Graphs are commonly used to represent and visualize causal relations. For a small number of variables, this approach provides a succinct and clear view of the scenario at hand. As the number of variables under study increases, the graphical approach may become impractical, and the clarity of the representation is lost. Clustering of variables is a natural way to reduce the size of the causal diagram, but it may erroneously change the essential properties of the causal relations if implemented arbitrarily. We define a specific type of cluster, called transit cluster, that is guaranteed to preserve the identifiability properties of causal effects under certain conditions.

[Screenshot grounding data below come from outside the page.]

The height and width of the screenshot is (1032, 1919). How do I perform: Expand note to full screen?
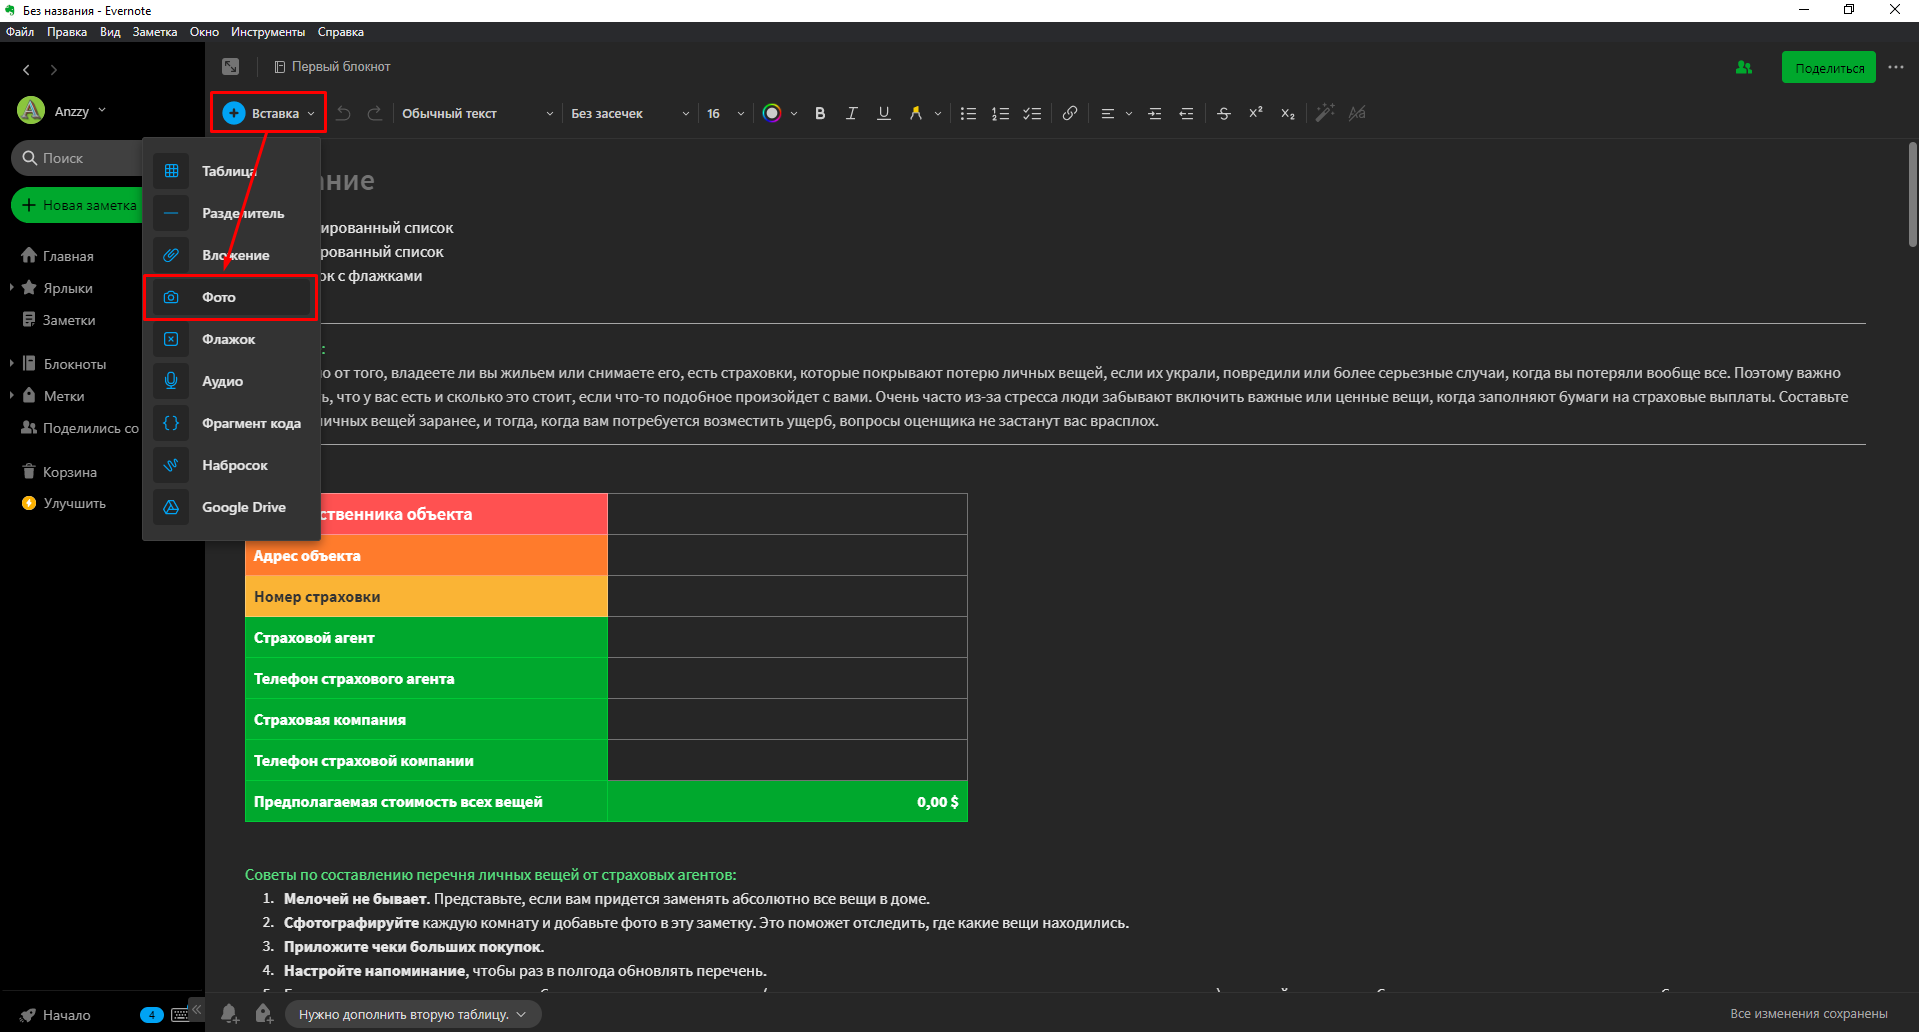231,67
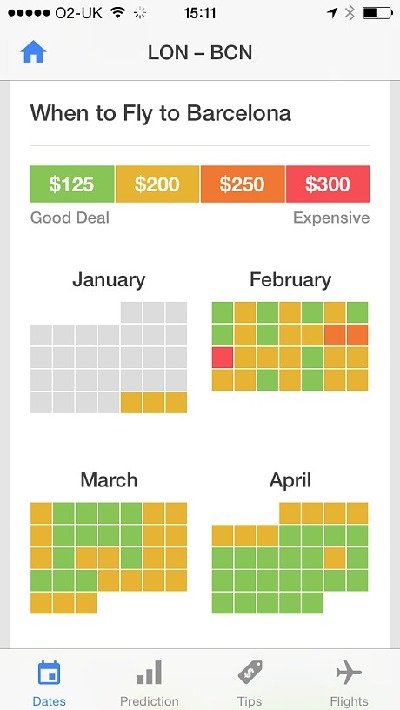The height and width of the screenshot is (710, 400).
Task: Tap the February month heading
Action: pyautogui.click(x=290, y=280)
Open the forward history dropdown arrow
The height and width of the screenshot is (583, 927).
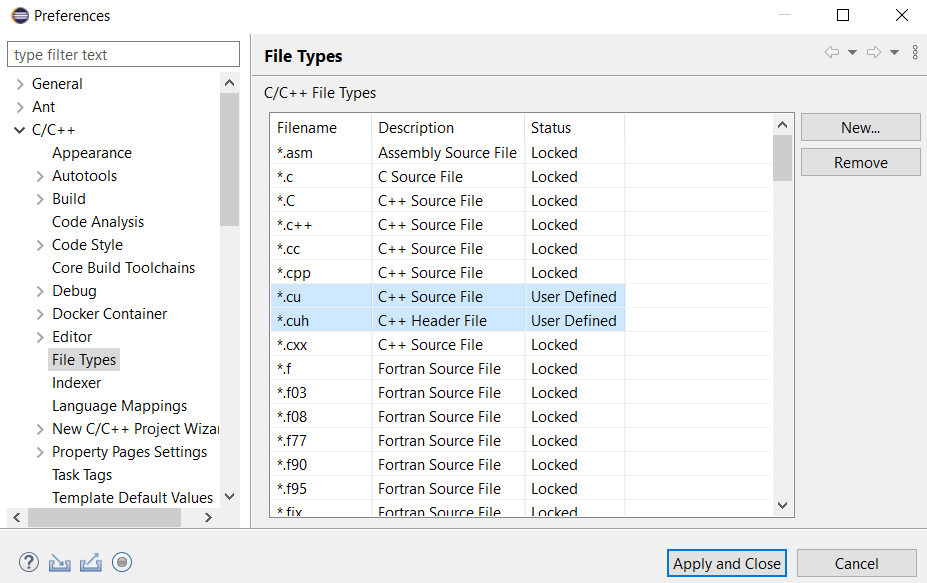pos(894,53)
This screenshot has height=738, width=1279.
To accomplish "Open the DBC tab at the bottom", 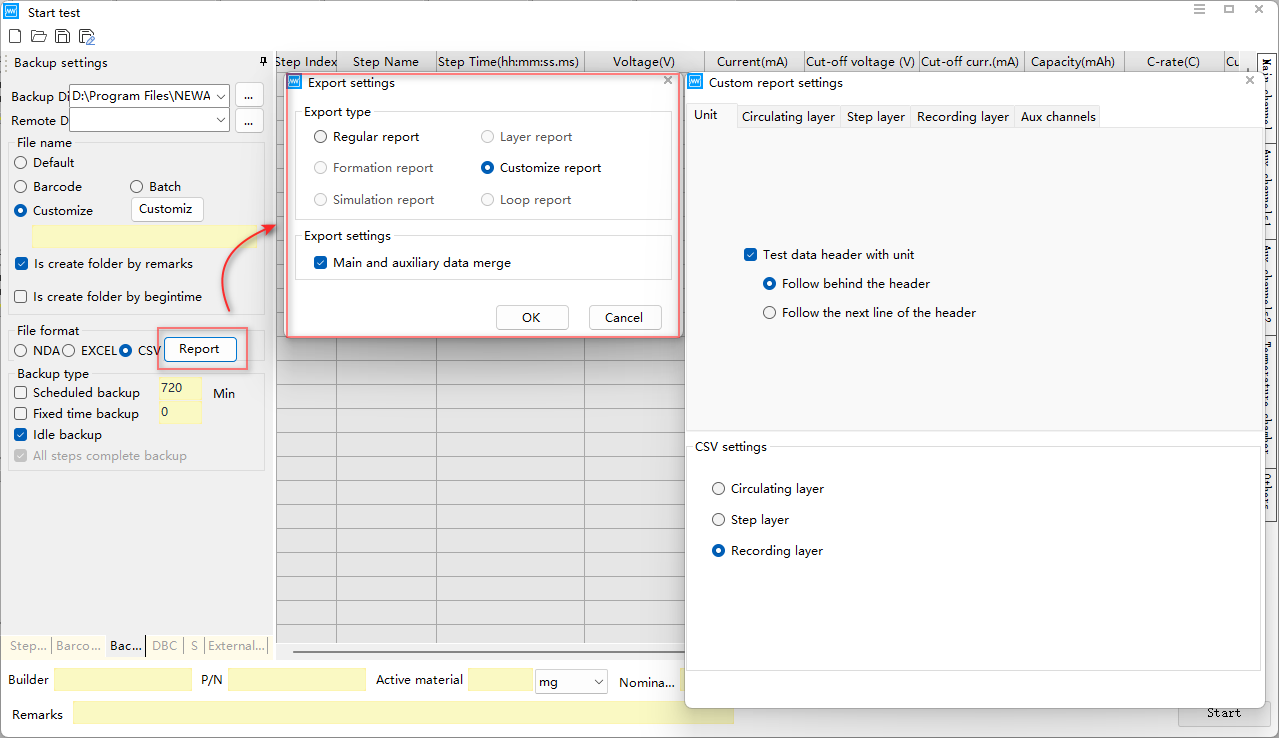I will click(164, 645).
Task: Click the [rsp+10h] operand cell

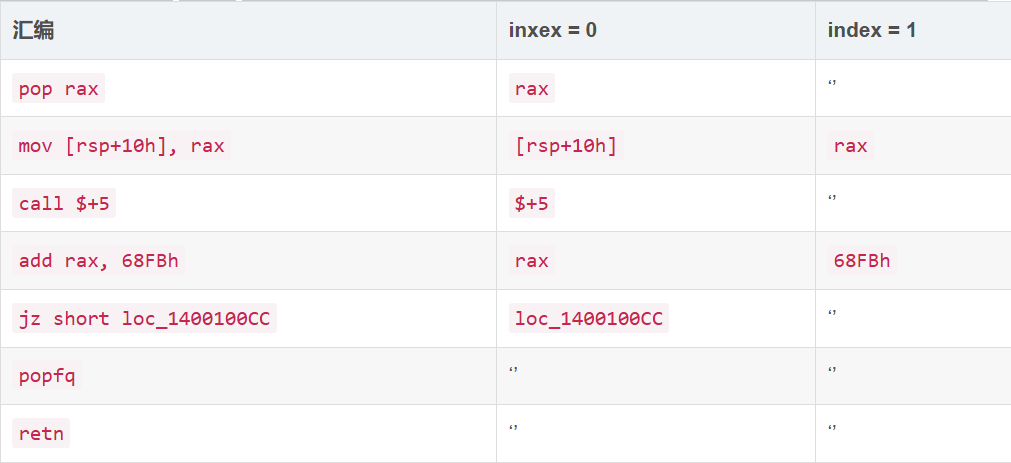Action: (x=566, y=146)
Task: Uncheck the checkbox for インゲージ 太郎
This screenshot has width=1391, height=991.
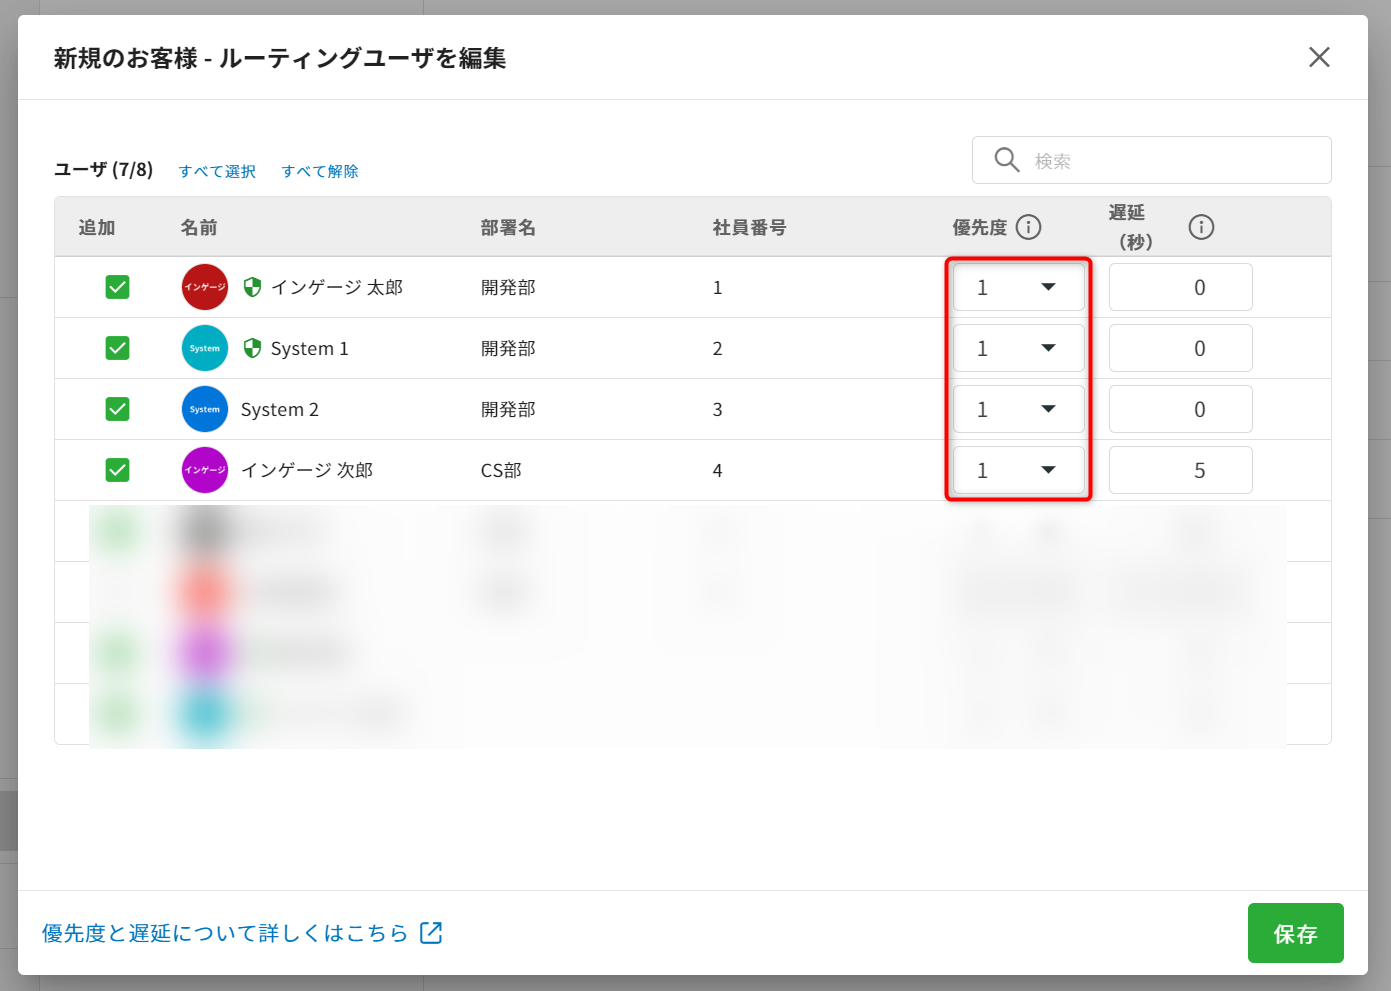Action: click(x=118, y=287)
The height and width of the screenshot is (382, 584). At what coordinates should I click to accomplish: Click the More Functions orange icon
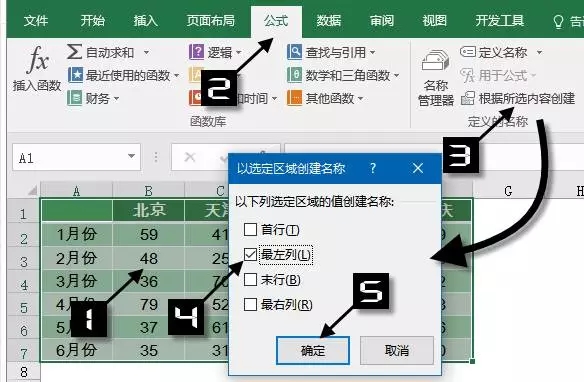[x=294, y=98]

We provide a sound and complete algorithm for finding all transit clusters in a given graph and demonstrate how clustering can simplify the identification of causal effects. We also study the inverse problem, where one starts with a clustered graph and looks for extended graphs where the identifiability properties of causal effects remain unchanged. We show that this kind of structural robustness is closely related to transit clusters.

翻译：图结构常用于表示和可视化因果关系。当变量数量较少时，这种方式能简洁清晰地呈现所研究场景。随着研究变量数量增加，图方法可能变得不实用，表示的清晰度也会丧失。变量聚类是减小因果图规模的天然途径，但若随意实施，可能会错误改变因果关系的本质属性。我们定义了一种特定类型的聚类——传递聚类，它能保证在特定条件下保持因果效应的可识别性特性。我们提出了一个完备且可靠的算法，用于在给定图中寻找所有传递聚类，并展示了聚类如何简化因果效应的识别。同时，我们还研究了逆问题：从聚类图出发，寻找使因果效应可识别性特性保持不变的外延图。我们证明这种结构鲁棒性与传递聚类密切相关。